DOKUMENTARFILM „Vaterlandsverräter“ porträtiert den Schriftsteller und ehemaligen Stasispitzel Paul Gratzik

Paul Gratzik sitzt am Fenster in seinem alten Haus in der Uckermark und sagt über sich als Schriftsteller: „Ich schaue hinüber in den Wald, und da kommt das Wort heraus, das ich suche.“ Als er seine Tochter Antje besucht, sagt er über sich als Vater: „Sie hat es nicht leicht gehabt mit mir. Ein Scheißvater eben.“ Über sich als Stasimitarbeiter aber will er nicht reden. Vehement wehrt er sich dagegen – und redet schließlich doch. Aus den Erzählungen und Erinnerungen dieses eigenwilligen Mannes ist nun ein vielschichtiger Film entstanden.

Paul Gratzik, heute Mitte 70, tritt 1962 der Stasi bei. Zur gleichen Zeit beginnt er zu schreiben.

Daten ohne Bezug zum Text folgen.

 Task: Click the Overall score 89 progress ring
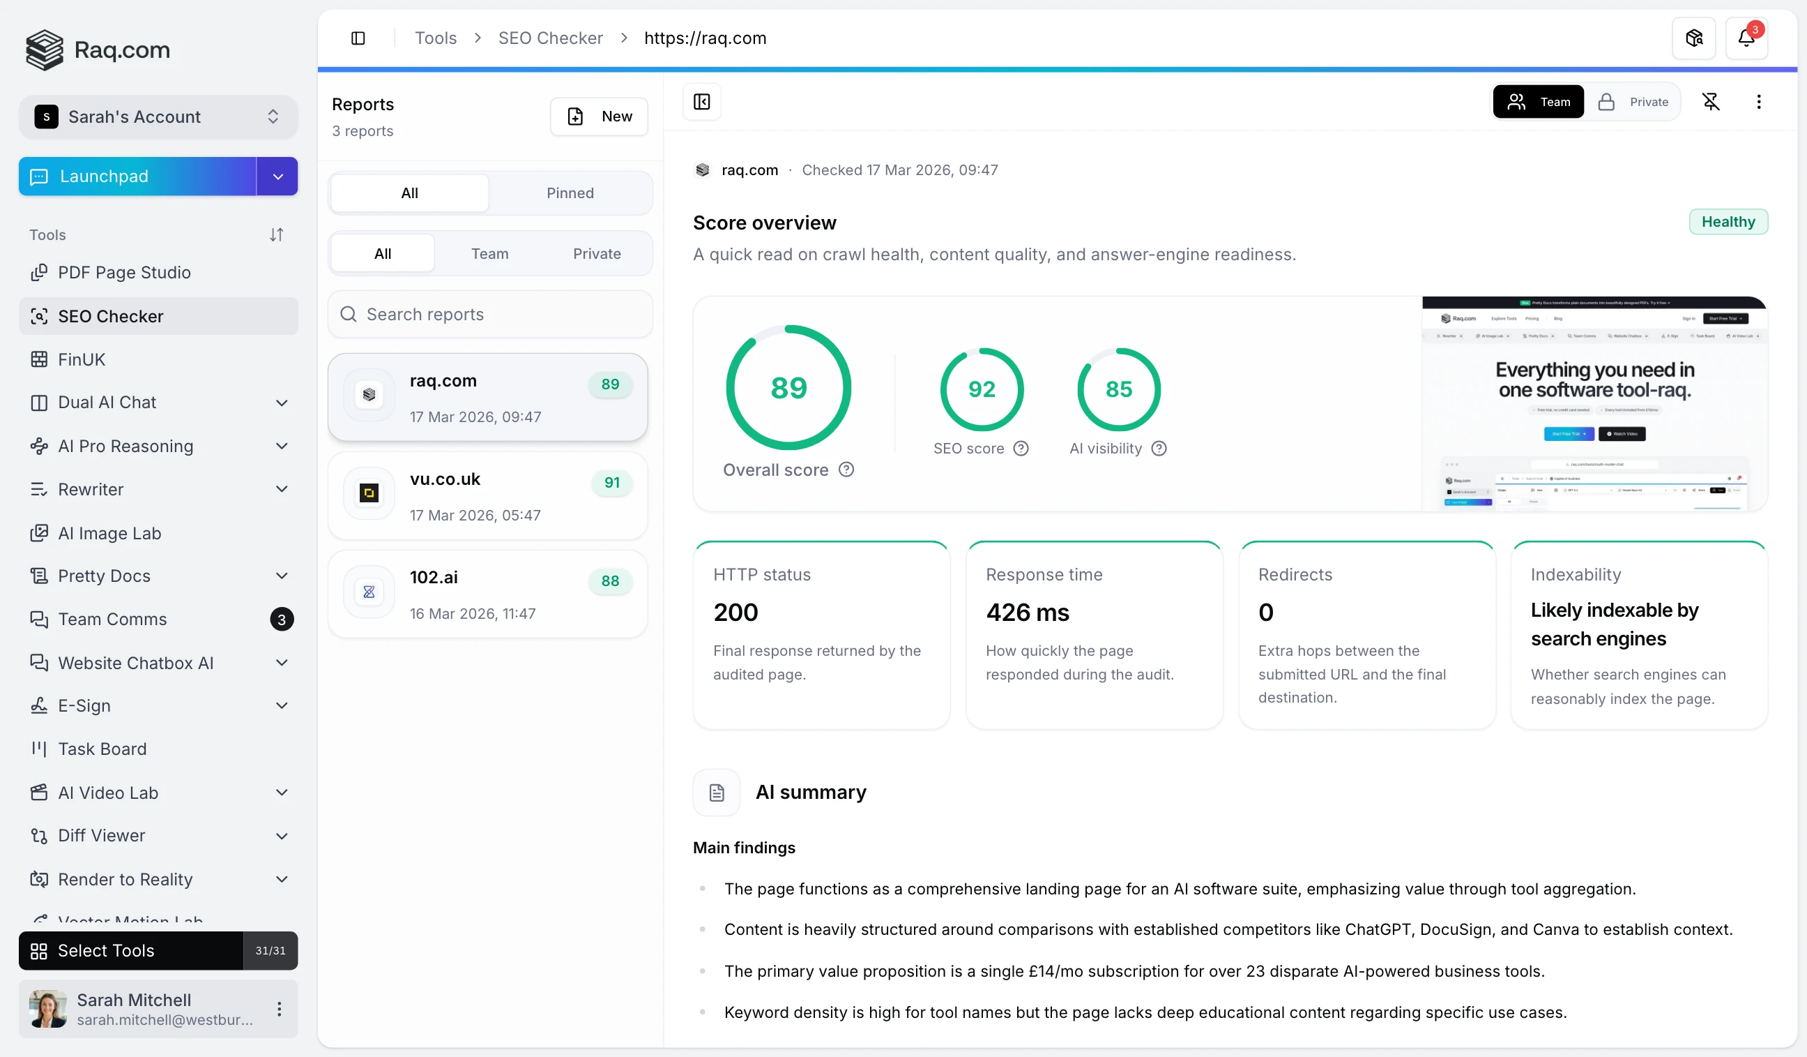(788, 387)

Seine Werke („Malwa“, „Transportpaule“, „Kohlenkutte“) sind erfolgreich, sie werden an der Berliner Volksbühne aufgeführt, er hat dort Freunde, Kollegen, Liebhaberinnen, die ihm vermitteln, etwas Besonderes zu sein. Ebendiese Menschen bespitzelt er, fast 20 Jahre lang. Bei Kaffee und Kuchen liest er die Berichte seinem Führungsoffizier vor. „Das Schreiben habe ich bei der Stasi gelernt,“ sagt er heute.

Annekatrin Hendel, Autorin, Regisseurin und Produzentin von „Vaterlandsverräter“, kennt Gratzik seit über 20 Jahren. Mit ihren sensiblen, aber hartnäckigen Fragen bringt sie ihn zum Erzählen. Sie stapft durch den Schnee über das Feld, um ihn zu besuchen. Sie begleitet ihn zur Augenoperation. Sie nimmt ihn mit zu Orten seiner Vergangenheit, nach Berlin an die Volksbühne, nach Dresden. Er wirkt fehl am Platz in einem großen, durchdesignten Hotel. Sichtlich fühlt er sich unwohl in dieser Welt, die so wenig mit seiner Utopie von einer sozialistischen Gesellschaft zu tun hat.

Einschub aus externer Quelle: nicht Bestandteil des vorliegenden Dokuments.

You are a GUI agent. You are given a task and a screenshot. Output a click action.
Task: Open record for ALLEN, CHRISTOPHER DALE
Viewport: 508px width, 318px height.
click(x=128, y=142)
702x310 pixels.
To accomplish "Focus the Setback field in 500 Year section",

1980 quittiert er seinen Dienst bei der Staatssicherheit und gerät danach selbst in deren Visier. 30 Jahre später nimmt er widerwillig Berichte zur Hand, die er damals verfasst hat, liest vor, was er über seinen Freund, die Theatergröße Heiner Müller, geschrieben hat. Nichts Besonderes steht in dem Bericht. Meistens steht nichts Besonderes in Gratziks Berichten. Sie sind bisweilen sehr schlecht formuliert.

Vor laufender Kamera

Spannend ist das Geflecht von Freundschaften und Beziehungen, das dahintersteckt. Dieses zeichnet Hendel nach, besucht Gratziks ehemalige Liebhaberin Renate Biskup, den früheren Führungsoffizier und Theaterfreunde und lässt sie erzählen. Sie stellt ihnen Fragen über Paul Gratzik, den Täter, Paul Gratzik, den gut aussehenden Charismatiker, Paul Gratzik, den Menschen.

So entsteht das vielschichtige Bild eines ehemaligen Stasispitzels, das es unmöglich macht, Gratzik als bloßen Täter zu verurteilen, und doch die Konsequenzen seiner Spitzeltätigkeit hervorhebt. Als Renate Biskup vor laufender Kamera erfährt, dass Gratzik ein Stasimitarbeiter war und in ihrem Wohnzimmer Berichte verfasst hat, geht eine lieb gewonnene Erinnerung in Stücke; sie weicht enttäuschter Wut. Genau diese auch ästhetisch gelungene Mischung aus der Melancholie der Vergangenheit und den harten Tatsachen ist es, die „Vaterlandsverräter“ eine besondere, berührende Kraft verleiht.

CARLA BAUM

■ „Vaterlandsverräter“. Regie: Annekatrin Hendel. Dokumentarfilm, Deutschland 2011, 102 Min.